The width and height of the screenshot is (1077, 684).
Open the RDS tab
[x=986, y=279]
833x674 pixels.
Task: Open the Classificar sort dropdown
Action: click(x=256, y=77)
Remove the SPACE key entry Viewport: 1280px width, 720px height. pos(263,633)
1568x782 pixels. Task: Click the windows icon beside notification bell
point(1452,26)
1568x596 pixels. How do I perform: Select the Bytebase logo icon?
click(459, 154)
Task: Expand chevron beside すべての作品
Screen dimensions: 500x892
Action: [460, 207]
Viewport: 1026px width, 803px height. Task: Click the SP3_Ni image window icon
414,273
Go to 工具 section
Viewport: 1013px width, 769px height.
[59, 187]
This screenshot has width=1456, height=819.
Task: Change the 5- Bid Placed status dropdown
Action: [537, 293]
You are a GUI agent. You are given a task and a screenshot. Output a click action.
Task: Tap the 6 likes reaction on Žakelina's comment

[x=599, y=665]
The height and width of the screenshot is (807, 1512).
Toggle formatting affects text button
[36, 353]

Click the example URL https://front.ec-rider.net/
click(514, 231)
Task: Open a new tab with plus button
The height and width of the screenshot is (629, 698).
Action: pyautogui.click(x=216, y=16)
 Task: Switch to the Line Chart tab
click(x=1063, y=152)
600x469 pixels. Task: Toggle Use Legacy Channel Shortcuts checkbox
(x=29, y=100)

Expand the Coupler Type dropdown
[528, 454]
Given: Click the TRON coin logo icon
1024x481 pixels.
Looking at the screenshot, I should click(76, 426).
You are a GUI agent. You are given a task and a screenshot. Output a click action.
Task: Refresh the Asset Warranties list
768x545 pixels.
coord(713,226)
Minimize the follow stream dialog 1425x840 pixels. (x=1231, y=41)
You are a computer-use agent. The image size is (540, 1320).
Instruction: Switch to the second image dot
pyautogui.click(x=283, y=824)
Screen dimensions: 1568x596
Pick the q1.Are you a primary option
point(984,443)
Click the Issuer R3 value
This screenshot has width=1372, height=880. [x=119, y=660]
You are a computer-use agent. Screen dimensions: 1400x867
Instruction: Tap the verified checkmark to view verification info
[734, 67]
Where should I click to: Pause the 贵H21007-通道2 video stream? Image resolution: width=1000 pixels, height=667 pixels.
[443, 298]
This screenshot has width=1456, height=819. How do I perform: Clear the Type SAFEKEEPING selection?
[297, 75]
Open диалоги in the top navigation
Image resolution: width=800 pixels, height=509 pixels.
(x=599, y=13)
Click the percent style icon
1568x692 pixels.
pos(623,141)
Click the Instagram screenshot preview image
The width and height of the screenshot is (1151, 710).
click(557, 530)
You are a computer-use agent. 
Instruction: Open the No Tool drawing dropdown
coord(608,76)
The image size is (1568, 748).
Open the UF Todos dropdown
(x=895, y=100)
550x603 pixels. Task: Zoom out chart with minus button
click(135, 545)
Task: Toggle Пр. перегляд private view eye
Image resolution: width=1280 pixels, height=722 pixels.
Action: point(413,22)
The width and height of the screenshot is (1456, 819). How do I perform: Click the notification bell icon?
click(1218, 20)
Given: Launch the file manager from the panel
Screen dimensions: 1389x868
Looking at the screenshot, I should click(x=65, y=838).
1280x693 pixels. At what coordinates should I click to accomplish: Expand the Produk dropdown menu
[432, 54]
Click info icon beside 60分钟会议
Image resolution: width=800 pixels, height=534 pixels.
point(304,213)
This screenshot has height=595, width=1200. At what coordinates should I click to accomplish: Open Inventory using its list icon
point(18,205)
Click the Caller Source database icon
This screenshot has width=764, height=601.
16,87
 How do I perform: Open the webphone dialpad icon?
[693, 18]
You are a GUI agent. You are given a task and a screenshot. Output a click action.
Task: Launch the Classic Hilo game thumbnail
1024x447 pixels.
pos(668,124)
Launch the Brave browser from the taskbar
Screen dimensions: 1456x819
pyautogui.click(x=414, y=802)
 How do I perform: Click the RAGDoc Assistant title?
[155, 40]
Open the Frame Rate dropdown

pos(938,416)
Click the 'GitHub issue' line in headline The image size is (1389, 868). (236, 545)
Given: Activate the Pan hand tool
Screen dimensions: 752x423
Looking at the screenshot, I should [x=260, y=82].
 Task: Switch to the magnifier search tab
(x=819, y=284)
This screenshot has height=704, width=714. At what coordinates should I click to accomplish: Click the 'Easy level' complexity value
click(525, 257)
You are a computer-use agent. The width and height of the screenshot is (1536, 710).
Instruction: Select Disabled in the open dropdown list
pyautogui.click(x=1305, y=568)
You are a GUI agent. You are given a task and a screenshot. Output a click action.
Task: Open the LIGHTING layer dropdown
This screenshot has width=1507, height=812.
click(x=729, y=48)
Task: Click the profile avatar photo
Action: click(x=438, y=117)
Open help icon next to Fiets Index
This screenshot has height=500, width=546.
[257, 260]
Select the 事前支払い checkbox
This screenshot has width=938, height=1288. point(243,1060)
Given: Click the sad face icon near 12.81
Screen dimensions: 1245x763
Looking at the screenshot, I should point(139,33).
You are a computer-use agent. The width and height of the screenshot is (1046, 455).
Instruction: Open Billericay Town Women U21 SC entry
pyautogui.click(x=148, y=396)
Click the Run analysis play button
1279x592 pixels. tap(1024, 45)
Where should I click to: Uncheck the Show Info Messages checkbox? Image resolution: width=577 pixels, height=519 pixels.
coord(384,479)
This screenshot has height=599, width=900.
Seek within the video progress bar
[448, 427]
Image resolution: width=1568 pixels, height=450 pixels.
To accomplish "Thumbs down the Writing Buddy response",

________________________________________

Rewrite the items above, replacing "checkbox" with "check box" and leaving everything else unchanged.

**Exercise answer**
The width and height of the screenshot is (1077, 684).
Open the RDS tab
[x=986, y=279]
833x674 pixels.
Task: Open the Classificar sort dropdown
Action: click(x=256, y=77)
Remove the SPACE key entry Viewport: 1280px width, 720px height. pos(263,633)
1568x782 pixels. Task: Click the windows icon beside notification bell
point(1452,26)
1568x596 pixels. How do I perform: Select the Bytebase logo icon?
click(459, 154)
Task: Expand chevron beside すべての作品
Screen dimensions: 500x892
Action: [460, 207]
Viewport: 1026px width, 803px height. Task: Click the SP3_Ni image window icon
414,273
Go to 工具 section
Viewport: 1013px width, 769px height.
[59, 187]
This screenshot has width=1456, height=819.
Task: Change the 5- Bid Placed status dropdown
Action: [537, 293]
You are a GUI agent. You are given a task and a screenshot. Output a click action.
Task: Tap the 6 likes reaction on Žakelina's comment

[x=599, y=665]
The height and width of the screenshot is (807, 1512).
Toggle formatting affects text button
[36, 353]

Click the example URL https://front.ec-rider.net/
click(514, 231)
Task: Open a new tab with plus button
The height and width of the screenshot is (629, 698).
Action: pyautogui.click(x=216, y=16)
 Task: Switch to the Line Chart tab
click(x=1063, y=152)
600x469 pixels. Task: Toggle Use Legacy Channel Shortcuts check box
(x=29, y=100)

Expand the Coupler Type dropdown
[528, 454]
Given: Click the TRON coin logo icon
1024x481 pixels.
Looking at the screenshot, I should click(76, 426).
You are a GUI agent. You are given a task and a screenshot. Output a click action.
Task: Refresh the Asset Warranties list
768x545 pixels.
coord(713,226)
Minimize the follow stream dialog 1425x840 pixels. (x=1231, y=41)
You are a computer-use agent. The image size is (540, 1320).
Instruction: Switch to the second image dot
pyautogui.click(x=283, y=824)
Screen dimensions: 1568x596
Pick the q1.Are you a primary option
point(984,443)
Click the Issuer R3 value
This screenshot has width=1372, height=880. [x=119, y=660]
You are a computer-use agent. Screen dimensions: 1400x867
Instruction: Tap the verified checkmark to view verification info
[734, 67]
Where should I click to: Pause the 贵H21007-通道2 video stream? Image resolution: width=1000 pixels, height=667 pixels.
[443, 298]
This screenshot has width=1456, height=819. How do I perform: Clear the Type SAFEKEEPING selection?
[297, 75]
Open диалоги in the top navigation
Image resolution: width=800 pixels, height=509 pixels.
(x=599, y=13)
Click the percent style icon
1568x692 pixels.
pos(623,141)
Click the Instagram screenshot preview image
The width and height of the screenshot is (1151, 710).
click(557, 530)
You are a computer-use agent. 
Instruction: Open the No Tool drawing dropdown
coord(608,76)
The image size is (1568, 748).
Open the UF Todos dropdown
(x=895, y=100)
550x603 pixels. Task: Zoom out chart with minus button
click(135, 545)
Task: Toggle Пр. перегляд private view eye
Image resolution: width=1280 pixels, height=722 pixels.
Action: point(413,22)
The width and height of the screenshot is (1456, 819). How do I perform: Click the notification bell icon?
click(1218, 20)
Given: Launch the file manager from the panel
Screen dimensions: 1389x868
Looking at the screenshot, I should click(x=65, y=838).
1280x693 pixels. At what coordinates should I click to accomplish: Expand the Produk dropdown menu
[432, 54]
Click info icon beside 60分钟会议
Image resolution: width=800 pixels, height=534 pixels.
point(304,213)
This screenshot has height=595, width=1200. At what coordinates should I click to accomplish: Open Inventory using its list icon
point(18,205)
Click the Caller Source database icon
This screenshot has width=764, height=601.
16,87
 How do I perform: Open the webphone dialpad icon?
[693, 18]
You are a GUI agent. You are given a task and a screenshot. Output a click action.
Task: Launch the Classic Hilo game thumbnail
1024x447 pixels.
pos(668,124)
Launch the Brave browser from the taskbar
Screen dimensions: 1456x819
pyautogui.click(x=414, y=802)
 How do I perform: Click the RAGDoc Assistant title?
[155, 40]
Open the Frame Rate dropdown

pos(938,416)
Click the 'GitHub issue' line in headline The image size is (1389, 868). (236, 545)
Given: Activate the Pan hand tool
Screen dimensions: 752x423
Looking at the screenshot, I should [x=260, y=82].
 Task: Switch to the magnifier search tab
(x=819, y=284)
This screenshot has height=704, width=714. At what coordinates should I click to accomplish: Click the 'Easy level' complexity value
click(525, 257)
You are a computer-use agent. The width and height of the screenshot is (1536, 710).
Instruction: Select Disabled in the open dropdown list
pyautogui.click(x=1305, y=568)
You are a GUI agent. You are given a task and a screenshot. Output a click action.
Task: Open the LIGHTING layer dropdown
This screenshot has width=1507, height=812.
click(x=729, y=48)
Task: Click the profile avatar photo
Action: click(x=438, y=117)
Open help icon next to Fiets Index
This screenshot has height=500, width=546.
[257, 260]
Select the 事前支払い check box
This screenshot has width=938, height=1288. point(243,1060)
Given: Click the sad face icon near 12.81
Screen dimensions: 1245x763
Looking at the screenshot, I should point(139,33).
You are a computer-use agent. The width and height of the screenshot is (1046, 455).
Instruction: Open Billericay Town Women U21 SC entry
pyautogui.click(x=148, y=396)
Click the Run analysis play button
1279x592 pixels. tap(1024, 45)
Where should I click to: Uncheck the Show Info Messages check box? Image resolution: width=577 pixels, height=519 pixels.
coord(384,479)
This screenshot has height=599, width=900.
Seek within the video progress bar
[448, 427]
Image resolution: width=1568 pixels, height=450 pixels.
To accomplish "Thumbs down the Writing Buddy response",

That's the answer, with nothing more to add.